Several of the nation's biggest record companies clearly want more than their MTV.

Having complained for several years that many of their new acts weren't getting played on cable's premier music channel, a handful of labels have teamed with Ticketmaster to launch a rival service by January.

The partners include Warner Music Group, Sony Music Group, EMI Music, and PolyGram Holding Inc., as well as Bertelsmann Music Group (BMG), which agreed to join in late June after scuttling a proposed channel of its own that was to have been formed with Tele-Communications Inc.

Even though, as Wired goes to press, the new venture doesn't yet have a name, a management team, or commitments from cable operators, its existence is causing a stir in the music business, where talk of monopolistic business practices can be heard.

"If their intent is to somehow control the flow of content and create a channel where they get the first window on videos, it'll be a real problem," says Les Garland, who helped launch MTV and now runs Video Jukebox Network Inc., and whose show, The Box, gets 50 to 60 percent of its videos from the big labels.

For their part, the record companies deny such motives. "We don't want to corner the market," says Joel Schoenfeld, BMG's general counsel. "But we do want the best exposure for our video products."

And one other thing: the labels want to start a "pay-for-play" system, which means MTV and others will have to fork over fees to copyright holders. And who are these copyright holders? In most cases, the big labels.

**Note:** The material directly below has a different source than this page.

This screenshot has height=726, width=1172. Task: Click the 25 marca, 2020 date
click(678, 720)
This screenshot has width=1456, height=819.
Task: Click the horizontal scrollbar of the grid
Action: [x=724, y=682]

So far, MTV officials have been diplomatic but firm, saying that there won't be a problem so long as videos remain available. Besides, MTV has been moving away from its traditional reliance on videos as a primary form of programming.

"MTV knows it'll be harder to get videos," says Dave Marsh, who publishes Rock 'n' Rap Confidential, an industry newsletter. "The primary suppliers of videos are about to go into the same business."

It's a point that hasn't gone unnoticed in Washington. The Justice Department's antitrust division has begun an inquiry into the record companies' planned venture. And the same House subcommittee holding hearings on charges that Ticketmaster is an unfair monopoly is also expected to turn its attention to the big labels.